Requirement
Return all the records, each one exactly as given.

** Opening Record extracts block **

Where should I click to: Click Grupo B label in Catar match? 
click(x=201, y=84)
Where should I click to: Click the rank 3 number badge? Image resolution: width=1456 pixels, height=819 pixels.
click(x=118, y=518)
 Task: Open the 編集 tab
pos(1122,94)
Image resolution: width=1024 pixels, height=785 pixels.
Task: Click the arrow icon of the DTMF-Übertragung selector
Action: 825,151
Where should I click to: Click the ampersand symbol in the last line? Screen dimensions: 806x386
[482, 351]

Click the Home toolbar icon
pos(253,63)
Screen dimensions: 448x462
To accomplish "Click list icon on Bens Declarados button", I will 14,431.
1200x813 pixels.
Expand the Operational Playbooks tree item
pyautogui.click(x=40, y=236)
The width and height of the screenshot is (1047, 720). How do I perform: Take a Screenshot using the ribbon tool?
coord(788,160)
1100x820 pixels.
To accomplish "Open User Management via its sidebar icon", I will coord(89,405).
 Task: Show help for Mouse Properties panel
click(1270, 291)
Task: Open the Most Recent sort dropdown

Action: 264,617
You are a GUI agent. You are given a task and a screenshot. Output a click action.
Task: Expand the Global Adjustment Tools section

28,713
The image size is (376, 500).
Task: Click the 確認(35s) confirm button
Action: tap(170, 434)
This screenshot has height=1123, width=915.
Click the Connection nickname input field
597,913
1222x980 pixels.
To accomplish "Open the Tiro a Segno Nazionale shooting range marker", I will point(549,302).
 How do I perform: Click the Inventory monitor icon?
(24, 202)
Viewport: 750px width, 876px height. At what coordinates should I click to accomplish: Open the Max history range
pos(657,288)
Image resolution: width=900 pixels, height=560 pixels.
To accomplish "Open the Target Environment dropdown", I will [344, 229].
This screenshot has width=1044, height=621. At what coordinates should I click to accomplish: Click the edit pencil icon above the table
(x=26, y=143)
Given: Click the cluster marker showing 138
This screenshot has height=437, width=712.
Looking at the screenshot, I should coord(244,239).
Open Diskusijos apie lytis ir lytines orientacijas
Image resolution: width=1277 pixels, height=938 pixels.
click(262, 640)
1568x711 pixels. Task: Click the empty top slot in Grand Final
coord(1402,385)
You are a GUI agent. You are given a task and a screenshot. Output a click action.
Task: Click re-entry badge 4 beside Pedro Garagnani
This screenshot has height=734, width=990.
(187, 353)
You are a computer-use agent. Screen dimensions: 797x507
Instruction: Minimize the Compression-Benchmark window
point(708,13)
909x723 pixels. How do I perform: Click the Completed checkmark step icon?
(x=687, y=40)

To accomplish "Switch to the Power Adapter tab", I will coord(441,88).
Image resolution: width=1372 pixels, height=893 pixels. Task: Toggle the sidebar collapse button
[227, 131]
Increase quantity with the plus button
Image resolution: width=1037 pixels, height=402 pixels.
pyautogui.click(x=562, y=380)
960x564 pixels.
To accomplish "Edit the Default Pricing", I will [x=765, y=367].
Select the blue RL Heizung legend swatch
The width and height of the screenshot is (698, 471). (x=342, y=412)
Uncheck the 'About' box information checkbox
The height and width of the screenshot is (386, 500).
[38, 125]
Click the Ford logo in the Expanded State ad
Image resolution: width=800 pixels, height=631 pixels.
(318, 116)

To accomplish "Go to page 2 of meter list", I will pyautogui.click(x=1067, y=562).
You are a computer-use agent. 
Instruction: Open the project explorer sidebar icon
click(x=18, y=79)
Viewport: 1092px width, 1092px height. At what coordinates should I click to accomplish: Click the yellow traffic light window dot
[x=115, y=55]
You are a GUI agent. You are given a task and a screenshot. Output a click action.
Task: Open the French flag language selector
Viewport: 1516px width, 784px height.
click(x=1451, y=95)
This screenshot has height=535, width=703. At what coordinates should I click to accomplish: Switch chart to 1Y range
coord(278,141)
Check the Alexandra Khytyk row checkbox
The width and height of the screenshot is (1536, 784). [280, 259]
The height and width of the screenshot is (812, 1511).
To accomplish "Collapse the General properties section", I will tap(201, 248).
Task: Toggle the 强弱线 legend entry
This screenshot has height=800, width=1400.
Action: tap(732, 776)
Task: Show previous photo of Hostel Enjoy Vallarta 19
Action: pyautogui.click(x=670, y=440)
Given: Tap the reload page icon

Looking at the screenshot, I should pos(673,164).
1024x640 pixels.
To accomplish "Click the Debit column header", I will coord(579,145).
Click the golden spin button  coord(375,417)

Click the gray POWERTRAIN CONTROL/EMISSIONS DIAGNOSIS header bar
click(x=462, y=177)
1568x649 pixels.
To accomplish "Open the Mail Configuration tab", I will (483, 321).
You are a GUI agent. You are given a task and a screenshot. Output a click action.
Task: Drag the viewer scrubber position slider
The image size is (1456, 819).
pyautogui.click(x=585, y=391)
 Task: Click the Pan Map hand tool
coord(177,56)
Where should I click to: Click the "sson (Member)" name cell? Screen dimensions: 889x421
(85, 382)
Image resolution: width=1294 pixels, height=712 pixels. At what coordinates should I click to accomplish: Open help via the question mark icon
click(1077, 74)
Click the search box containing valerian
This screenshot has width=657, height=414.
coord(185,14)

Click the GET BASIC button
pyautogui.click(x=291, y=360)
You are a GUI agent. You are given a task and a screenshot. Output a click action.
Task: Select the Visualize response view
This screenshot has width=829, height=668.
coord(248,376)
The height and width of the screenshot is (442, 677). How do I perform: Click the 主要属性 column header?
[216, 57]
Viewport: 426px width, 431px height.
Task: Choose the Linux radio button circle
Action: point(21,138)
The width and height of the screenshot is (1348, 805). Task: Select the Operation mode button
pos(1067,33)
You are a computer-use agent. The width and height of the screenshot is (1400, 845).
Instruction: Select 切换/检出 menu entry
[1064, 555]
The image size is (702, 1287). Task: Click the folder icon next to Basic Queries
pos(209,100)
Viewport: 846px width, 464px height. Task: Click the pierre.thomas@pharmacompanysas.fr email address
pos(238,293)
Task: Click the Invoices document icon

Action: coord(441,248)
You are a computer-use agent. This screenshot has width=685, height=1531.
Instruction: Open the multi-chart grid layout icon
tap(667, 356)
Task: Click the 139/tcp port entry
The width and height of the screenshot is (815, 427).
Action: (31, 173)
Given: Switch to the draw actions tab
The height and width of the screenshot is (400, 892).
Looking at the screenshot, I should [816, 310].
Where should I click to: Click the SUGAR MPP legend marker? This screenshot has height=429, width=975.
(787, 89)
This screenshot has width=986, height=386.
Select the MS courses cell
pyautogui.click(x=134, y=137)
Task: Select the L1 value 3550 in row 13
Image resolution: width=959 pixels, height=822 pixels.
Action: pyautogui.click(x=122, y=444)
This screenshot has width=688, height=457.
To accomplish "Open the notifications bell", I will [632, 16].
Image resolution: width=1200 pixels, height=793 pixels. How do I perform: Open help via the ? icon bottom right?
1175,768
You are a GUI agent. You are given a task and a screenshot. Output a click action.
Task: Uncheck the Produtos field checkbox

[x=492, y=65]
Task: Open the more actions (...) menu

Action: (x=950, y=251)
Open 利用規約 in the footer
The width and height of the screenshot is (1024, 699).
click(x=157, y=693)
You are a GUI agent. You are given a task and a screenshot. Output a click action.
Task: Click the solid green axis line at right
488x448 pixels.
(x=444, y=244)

** Closing Record extracts block **

Task solution
Where should I click to: Click Grupo B label in Catar match? 
click(x=201, y=84)
Where should I click to: Click the rank 3 number badge? Image resolution: width=1456 pixels, height=819 pixels.
click(x=118, y=518)
 Task: Open the 編集 tab
pos(1122,94)
Image resolution: width=1024 pixels, height=785 pixels.
Task: Click the arrow icon of the DTMF-Übertragung selector
Action: 825,151
Where should I click to: Click the ampersand symbol in the last line? Screen dimensions: 806x386
[482, 351]

Click the Home toolbar icon
pos(253,63)
Screen dimensions: 448x462
To accomplish "Click list icon on Bens Declarados button", I will 14,431.
1200x813 pixels.
Expand the Operational Playbooks tree item
pyautogui.click(x=40, y=236)
The width and height of the screenshot is (1047, 720). How do I perform: Take a Screenshot using the ribbon tool?
coord(788,160)
1100x820 pixels.
To accomplish "Open User Management via its sidebar icon", I will coord(89,405).
 Task: Show help for Mouse Properties panel
click(1270, 291)
Task: Open the Most Recent sort dropdown

Action: 264,617
You are a GUI agent. You are given a task and a screenshot. Output a click action.
Task: Expand the Global Adjustment Tools section

28,713
The image size is (376, 500).
Task: Click the 確認(35s) confirm button
Action: tap(170, 434)
This screenshot has height=1123, width=915.
Click the Connection nickname input field
597,913
1222x980 pixels.
To accomplish "Open the Tiro a Segno Nazionale shooting range marker", I will point(549,302).
 How do I perform: Click the Inventory monitor icon?
(24, 202)
Viewport: 750px width, 876px height. At what coordinates should I click to accomplish: Open the Max history range
pos(657,288)
Image resolution: width=900 pixels, height=560 pixels.
To accomplish "Open the Target Environment dropdown", I will [344, 229].
This screenshot has width=1044, height=621. At what coordinates should I click to accomplish: Click the edit pencil icon above the table
(x=26, y=143)
Given: Click the cluster marker showing 138
This screenshot has height=437, width=712.
Looking at the screenshot, I should coord(244,239).
Open Diskusijos apie lytis ir lytines orientacijas
Image resolution: width=1277 pixels, height=938 pixels.
click(262, 640)
1568x711 pixels. Task: Click the empty top slot in Grand Final
coord(1402,385)
You are a GUI agent. You are given a task and a screenshot. Output a click action.
Task: Click re-entry badge 4 beside Pedro Garagnani
This screenshot has height=734, width=990.
(187, 353)
You are a computer-use agent. Screen dimensions: 797x507
Instruction: Minimize the Compression-Benchmark window
point(708,13)
909x723 pixels. How do I perform: Click the Completed checkmark step icon?
(x=687, y=40)

To accomplish "Switch to the Power Adapter tab", I will coord(441,88).
Image resolution: width=1372 pixels, height=893 pixels. Task: Toggle the sidebar collapse button
[227, 131]
Increase quantity with the plus button
Image resolution: width=1037 pixels, height=402 pixels.
pyautogui.click(x=562, y=380)
960x564 pixels.
To accomplish "Edit the Default Pricing", I will [x=765, y=367].
Select the blue RL Heizung legend swatch
The width and height of the screenshot is (698, 471). (x=342, y=412)
Uncheck the 'About' box information checkbox
The height and width of the screenshot is (386, 500).
[38, 125]
Click the Ford logo in the Expanded State ad
Image resolution: width=800 pixels, height=631 pixels.
(318, 116)

To accomplish "Go to page 2 of meter list", I will pyautogui.click(x=1067, y=562).
You are a computer-use agent. 
Instruction: Open the project explorer sidebar icon
click(x=18, y=79)
Viewport: 1092px width, 1092px height. At what coordinates should I click to accomplish: Click the yellow traffic light window dot
[x=115, y=55]
You are a GUI agent. You are given a task and a screenshot. Output a click action.
Task: Open the French flag language selector
Viewport: 1516px width, 784px height.
click(x=1451, y=95)
This screenshot has height=535, width=703. At what coordinates should I click to accomplish: Switch chart to 1Y range
coord(278,141)
Check the Alexandra Khytyk row checkbox
The width and height of the screenshot is (1536, 784). [280, 259]
The height and width of the screenshot is (812, 1511).
To accomplish "Collapse the General properties section", I will tap(201, 248).
Task: Toggle the 强弱线 legend entry
This screenshot has height=800, width=1400.
Action: tap(732, 776)
Task: Show previous photo of Hostel Enjoy Vallarta 19
Action: pyautogui.click(x=670, y=440)
Given: Tap the reload page icon

Looking at the screenshot, I should pos(673,164).
1024x640 pixels.
To accomplish "Click the Debit column header", I will coord(579,145).
Click the golden spin button  coord(375,417)

Click the gray POWERTRAIN CONTROL/EMISSIONS DIAGNOSIS header bar
click(x=462, y=177)
1568x649 pixels.
To accomplish "Open the Mail Configuration tab", I will (483, 321).
You are a GUI agent. You are given a task and a screenshot. Output a click action.
Task: Drag the viewer scrubber position slider
The image size is (1456, 819).
pyautogui.click(x=585, y=391)
 Task: Click the Pan Map hand tool
coord(177,56)
Where should I click to: Click the "sson (Member)" name cell? Screen dimensions: 889x421
(85, 382)
Image resolution: width=1294 pixels, height=712 pixels. At what coordinates should I click to accomplish: Open help via the question mark icon
click(1077, 74)
Click the search box containing valerian
This screenshot has width=657, height=414.
coord(185,14)

Click the GET BASIC button
pyautogui.click(x=291, y=360)
You are a GUI agent. You are given a task and a screenshot. Output a click action.
Task: Select the Visualize response view
This screenshot has width=829, height=668.
coord(248,376)
The height and width of the screenshot is (442, 677). How do I perform: Click the 主要属性 column header?
[216, 57]
Viewport: 426px width, 431px height.
Task: Choose the Linux radio button circle
Action: point(21,138)
The width and height of the screenshot is (1348, 805). Task: Select the Operation mode button
pos(1067,33)
You are a computer-use agent. The width and height of the screenshot is (1400, 845).
Instruction: Select 切换/检出 menu entry
[1064, 555]
The image size is (702, 1287). Task: Click the folder icon next to Basic Queries
pos(209,100)
Viewport: 846px width, 464px height. Task: Click the pierre.thomas@pharmacompanysas.fr email address
pos(238,293)
Task: Click the Invoices document icon

Action: coord(441,248)
You are a computer-use agent. This screenshot has width=685, height=1531.
Instruction: Open the multi-chart grid layout icon
tap(667, 356)
Task: Click the 139/tcp port entry
The width and height of the screenshot is (815, 427).
Action: (31, 173)
Given: Switch to the draw actions tab
The height and width of the screenshot is (400, 892).
Looking at the screenshot, I should [816, 310].
Where should I click to: Click the SUGAR MPP legend marker? This screenshot has height=429, width=975.
(787, 89)
This screenshot has width=986, height=386.
Select the MS courses cell
pyautogui.click(x=134, y=137)
Task: Select the L1 value 3550 in row 13
Image resolution: width=959 pixels, height=822 pixels.
Action: pyautogui.click(x=122, y=444)
This screenshot has width=688, height=457.
To accomplish "Open the notifications bell", I will [632, 16].
Image resolution: width=1200 pixels, height=793 pixels. How do I perform: Open help via the ? icon bottom right?
1175,768
You are a GUI agent. You are given a task and a screenshot. Output a click action.
Task: Uncheck the Produtos field checkbox

[x=492, y=65]
Task: Open the more actions (...) menu

Action: (x=950, y=251)
Open 利用規約 in the footer
The width and height of the screenshot is (1024, 699).
click(x=157, y=693)
You are a GUI agent. You are given a task and a screenshot. Output a click action.
Task: Click the solid green axis line at right
488x448 pixels.
(x=444, y=244)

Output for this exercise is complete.